Experimental findings are as follows: (1) Mid‑to‑high‑capability LLMs can produce logical constructs with >95 % syntactic correctness; the strongest models tend to avoid overly complex logical expressions, preferring simpler axioms. (2) Logical constructs are not a replacement for basic ones but are strongly complementary: using logical constructs alone raises verification success by about 12 %, while combining them with basic constructs yields an additional ~8 % gain, for a total improvement of roughly 20 %. (3) Introducing logical constructs slightly increases verification uncertainty, yet when paired with basic constructs high‑capability models see the instability drop to under 3 %. (4) The added abstraction does not materially increase verification cost—the overall runtime grows by less than 3 %. (5) The two refinement paradigms have distinct trade‑offs: the Deletion paradigm minimizes verification overhead and converges quickly, whereas the Modification paradigm excels at correcting erroneous specifications and enhancing expressiveness. A hybrid approach that selects the appropriate paradigm per context delivers the best overall performance.

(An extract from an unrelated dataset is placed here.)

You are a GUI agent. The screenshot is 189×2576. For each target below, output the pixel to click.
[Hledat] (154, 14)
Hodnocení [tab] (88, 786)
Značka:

The study thus provides the first systematic evidence that LLMs can generate advanced logical specifications and that such specifications, when used together with basic constructs, improve verification outcomes without prohibitive overhead. It also offers practical guidance on prompt design, configuration selection, and refinement strategy for future LLM‑driven verification pipelines. Future work is suggested on extending the approach to other programming and specification languages, developing meta‑learning methods for automatic refinement strategy selection, and improving prompt engineering to further boost the reliability of logical construct generation.